_Exercise goal_. Write out exactly the lines of the entries below from the one holding "Gegenüberstellung: Neue vs." to the one holding "[combobox] (913, 116)", inclusive, and leave out all other lines.

_Exercise inputs_.

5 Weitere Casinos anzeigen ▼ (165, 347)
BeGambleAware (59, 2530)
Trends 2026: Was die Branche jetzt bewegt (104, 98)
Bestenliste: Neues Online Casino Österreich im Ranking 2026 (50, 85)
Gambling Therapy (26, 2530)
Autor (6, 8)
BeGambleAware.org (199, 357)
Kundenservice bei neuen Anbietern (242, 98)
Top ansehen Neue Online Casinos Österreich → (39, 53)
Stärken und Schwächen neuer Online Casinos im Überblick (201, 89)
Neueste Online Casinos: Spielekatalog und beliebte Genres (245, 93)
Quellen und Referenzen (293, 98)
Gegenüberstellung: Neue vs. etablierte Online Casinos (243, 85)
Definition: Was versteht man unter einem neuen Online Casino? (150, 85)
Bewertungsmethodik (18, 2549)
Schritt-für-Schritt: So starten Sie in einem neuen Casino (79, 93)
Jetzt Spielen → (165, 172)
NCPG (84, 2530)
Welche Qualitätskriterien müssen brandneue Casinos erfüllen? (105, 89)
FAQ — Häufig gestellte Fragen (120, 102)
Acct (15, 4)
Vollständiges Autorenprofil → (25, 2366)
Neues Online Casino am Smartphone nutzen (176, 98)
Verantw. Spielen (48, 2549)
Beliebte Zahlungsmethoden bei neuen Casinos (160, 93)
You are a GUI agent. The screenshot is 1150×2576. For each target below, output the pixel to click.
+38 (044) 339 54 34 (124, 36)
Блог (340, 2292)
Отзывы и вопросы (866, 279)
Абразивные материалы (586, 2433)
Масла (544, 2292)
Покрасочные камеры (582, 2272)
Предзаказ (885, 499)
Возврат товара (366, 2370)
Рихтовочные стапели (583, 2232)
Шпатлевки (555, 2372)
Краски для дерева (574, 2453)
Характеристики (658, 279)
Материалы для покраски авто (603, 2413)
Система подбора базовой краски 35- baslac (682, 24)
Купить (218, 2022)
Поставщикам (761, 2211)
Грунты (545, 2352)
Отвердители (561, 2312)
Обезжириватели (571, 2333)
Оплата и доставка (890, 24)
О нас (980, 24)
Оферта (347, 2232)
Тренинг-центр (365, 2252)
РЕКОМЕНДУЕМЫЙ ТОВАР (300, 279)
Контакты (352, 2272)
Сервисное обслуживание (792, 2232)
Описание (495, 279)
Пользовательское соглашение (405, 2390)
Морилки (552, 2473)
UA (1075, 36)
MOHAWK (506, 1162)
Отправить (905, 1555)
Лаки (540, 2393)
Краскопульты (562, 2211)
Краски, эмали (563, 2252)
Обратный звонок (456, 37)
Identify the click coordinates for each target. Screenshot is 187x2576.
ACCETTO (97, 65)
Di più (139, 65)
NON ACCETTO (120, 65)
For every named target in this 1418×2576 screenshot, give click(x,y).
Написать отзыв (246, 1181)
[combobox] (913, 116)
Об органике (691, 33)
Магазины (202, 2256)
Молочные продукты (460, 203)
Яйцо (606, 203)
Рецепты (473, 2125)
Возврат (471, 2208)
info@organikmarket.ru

_Worked solution_.
Gegenüberstellung: Neue vs. etablierte Online Casinos (243, 85)
Definition: Was versteht man unter einem neuen Online Casino? (150, 85)
Bewertungsmethodik (18, 2549)
Schritt-für-Schritt: So starten Sie in einem neuen Casino (79, 93)
Jetzt Spielen → (165, 172)
NCPG (84, 2530)
Welche Qualitätskriterien müssen brandneue Casinos erfüllen? (105, 89)
FAQ — Häufig gestellte Fragen (120, 102)
Acct (15, 4)
Vollständiges Autorenprofil → (25, 2366)
Neues Online Casino am Smartphone nutzen (176, 98)
Verantw. Spielen (48, 2549)
Beliebte Zahlungsmethoden bei neuen Casinos (160, 93)
You are a GUI agent. The screenshot is 1150×2576. For each target below, output the pixel to click.
+38 (044) 339 54 34 (124, 36)
Блог (340, 2292)
Отзывы и вопросы (866, 279)
Абразивные материалы (586, 2433)
Масла (544, 2292)
Покрасочные камеры (582, 2272)
Предзаказ (885, 499)
Возврат товара (366, 2370)
Рихтовочные стапели (583, 2232)
Шпатлевки (555, 2372)
Краски для дерева (574, 2453)
Характеристики (658, 279)
Материалы для покраски авто (603, 2413)
Система подбора базовой краски 35- baslac (682, 24)
Купить (218, 2022)
Поставщикам (761, 2211)
Грунты (545, 2352)
Отвердители (561, 2312)
Обезжириватели (571, 2333)
Оплата и доставка (890, 24)
О нас (980, 24)
Оферта (347, 2232)
Тренинг-центр (365, 2252)
РЕКОМЕНДУЕМЫЙ ТОВАР (300, 279)
Контакты (352, 2272)
Сервисное обслуживание (792, 2232)
Описание (495, 279)
Пользовательское соглашение (405, 2390)
Морилки (552, 2473)
UA (1075, 36)
MOHAWK (506, 1162)
Отправить (905, 1555)
Лаки (540, 2393)
Краскопульты (562, 2211)
Краски, эмали (563, 2252)
Обратный звонок (456, 37)
Identify the click coordinates for each target. Screenshot is 187x2576.
ACCETTO (97, 65)
Di più (139, 65)
NON ACCETTO (120, 65)
For every named target in this 1418×2576 screenshot, give click(x,y).
Написать отзыв (246, 1181)
[combobox] (913, 116)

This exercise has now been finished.